* Exercise:
Retype the listing that follows, leaving nothing out.

* Dataset records:
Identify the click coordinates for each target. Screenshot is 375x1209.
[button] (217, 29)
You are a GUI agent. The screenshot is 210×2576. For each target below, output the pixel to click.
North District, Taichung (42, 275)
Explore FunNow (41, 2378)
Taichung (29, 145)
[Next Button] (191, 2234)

* Reply to the exercise:
Identify the click coordinates for each target. Screenshot is 375x1209.
[button] (217, 29)
You are a GUI agent. The screenshot is 210×2576. For each target below, output the pixel to click.
North District, Taichung (42, 275)
Explore FunNow (41, 2378)
Taichung (29, 145)
[Next Button] (191, 2234)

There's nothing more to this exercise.